As Sinoto tells this story, his voice is animated; his eyes are glinting with pleasure. He leans in, to tell the visitor exactly what Bruno brought out.
"Some whale-tooth pendants!" Sinoto says with a flourish.
Unfortunately, the visitor only blinks in response.
He repeats himself, as if perhaps you didn't understand his accented English: "Whale ... tooth ... pendants."
When Sinoto sees this is being met only with a blank stare, he continues:
"Now, this is not too exciting to you, but that type is only known to the early Maori culture," he explains patiently.
It would be the first of many links he would find between New Zealand and French Polynesia, partly answering a question that anthropologists the world over have wrestled with — namely, how did the early voyagers traverse the Polynesian Triangle?
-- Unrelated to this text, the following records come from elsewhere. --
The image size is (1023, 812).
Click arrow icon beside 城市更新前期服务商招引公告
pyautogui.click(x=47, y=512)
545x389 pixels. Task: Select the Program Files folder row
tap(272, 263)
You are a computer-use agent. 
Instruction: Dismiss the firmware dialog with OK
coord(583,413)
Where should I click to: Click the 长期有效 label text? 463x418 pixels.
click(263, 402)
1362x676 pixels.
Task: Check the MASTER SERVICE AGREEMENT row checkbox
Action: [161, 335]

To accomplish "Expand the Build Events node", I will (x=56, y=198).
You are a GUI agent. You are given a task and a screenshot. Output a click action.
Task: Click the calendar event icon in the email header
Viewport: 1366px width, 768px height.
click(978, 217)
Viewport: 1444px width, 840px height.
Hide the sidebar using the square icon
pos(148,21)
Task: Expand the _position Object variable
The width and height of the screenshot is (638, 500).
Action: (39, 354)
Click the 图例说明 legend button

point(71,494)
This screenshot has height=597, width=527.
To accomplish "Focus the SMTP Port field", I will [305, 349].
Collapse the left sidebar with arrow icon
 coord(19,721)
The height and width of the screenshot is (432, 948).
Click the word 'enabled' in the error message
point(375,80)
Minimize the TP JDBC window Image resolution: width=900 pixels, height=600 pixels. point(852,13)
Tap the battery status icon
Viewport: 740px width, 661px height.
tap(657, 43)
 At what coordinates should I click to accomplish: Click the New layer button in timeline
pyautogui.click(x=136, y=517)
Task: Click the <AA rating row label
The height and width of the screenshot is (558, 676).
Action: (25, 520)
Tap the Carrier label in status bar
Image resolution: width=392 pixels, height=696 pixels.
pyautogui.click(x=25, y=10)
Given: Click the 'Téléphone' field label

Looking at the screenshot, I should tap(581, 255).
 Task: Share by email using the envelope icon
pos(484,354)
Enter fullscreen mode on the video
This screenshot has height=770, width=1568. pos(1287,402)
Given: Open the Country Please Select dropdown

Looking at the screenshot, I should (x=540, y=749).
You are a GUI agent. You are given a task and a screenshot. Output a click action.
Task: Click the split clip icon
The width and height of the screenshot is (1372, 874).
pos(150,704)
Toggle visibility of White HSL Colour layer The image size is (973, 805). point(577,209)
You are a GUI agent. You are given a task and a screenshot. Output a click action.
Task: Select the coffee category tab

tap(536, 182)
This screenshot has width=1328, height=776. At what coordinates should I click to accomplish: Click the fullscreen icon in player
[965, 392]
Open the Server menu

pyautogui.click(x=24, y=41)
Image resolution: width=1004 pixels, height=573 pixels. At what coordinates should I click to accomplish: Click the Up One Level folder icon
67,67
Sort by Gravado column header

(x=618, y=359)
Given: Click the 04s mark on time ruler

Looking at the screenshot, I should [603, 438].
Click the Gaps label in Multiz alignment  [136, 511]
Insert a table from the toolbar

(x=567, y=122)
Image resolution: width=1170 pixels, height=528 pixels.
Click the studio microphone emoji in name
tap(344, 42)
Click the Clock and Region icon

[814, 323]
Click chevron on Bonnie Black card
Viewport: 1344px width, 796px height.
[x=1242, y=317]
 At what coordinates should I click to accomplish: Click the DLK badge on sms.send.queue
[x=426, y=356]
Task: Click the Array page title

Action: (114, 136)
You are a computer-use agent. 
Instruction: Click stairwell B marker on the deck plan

When he learned the pendants' origins from Bruno, Sinoto became determined to go to Maupiti. Trips to Maupiti led to more island excavations, and finally to the place where Sinoto would make his greatest mark: Huahine.
ALL ROADS LEAD TO HUAHINE
In 1972, while Sinoto was rebuilding the fare pote'ea (the round-ended chief's house), he learned from workers creating an artificial lagoon at the Hotel Bali Hai that they'd found some interesting things while dredging sand for fill.
"We found some big bones," they told him.
"How big?" he asked.
"Big!" they said.
He immediately went to investigate what turned out to be whale bones. The hotel's architect showed Sinoto a piece of bone. Sinoto recognized it as a patu, a hand weapon until then only known in New Zealand. Research would uncover evidence of the oldest known settlement in the Society Islands, including large canoe planks and a steering paddle — even a mast.
Suddenly, the legends of Polynesian voyaging had tangible evidence.
MORE TO DO
It is impossible to catalog all of Sinoto's discoveries in a single story, but he's put more of them into a semi-biographical book. Unfortunately, it's only available in Japanese. Brown, the Bishop Museum president, is trying to get it translated.
Ask Sinoto what his saddest discovery was, and he grows contemplative before he tells this tale:
He's remembering a time during restoration of large temple sites for preservation, after the day's fieldwork had been done. It was a Friday, payday. The workers invited him to drink a few beers with them.
They were usually quiet, but after a few beers they opened up.
"Sinoto," they told him, "what you're doing, it's a waste of time and money. Our culture is gone, and we never learned about Polynesian culture in school. This would only benefit the French people and other tourists."
The anthropologist felt saddened by their words.
"Well," he pointed out in Tahitian, "Are you speaking Tahitian right now?"
They thought for a moment.
"That's culture."
He was reminding them that language was an important part of culture, and therefore all was certainly not lost.
In that moment, the reason he keeps going so hard at 81 comes to you in a flash. You see what drives Sinoto, even before he adds his own epilogue:
"Even one person can do something about preserving culture."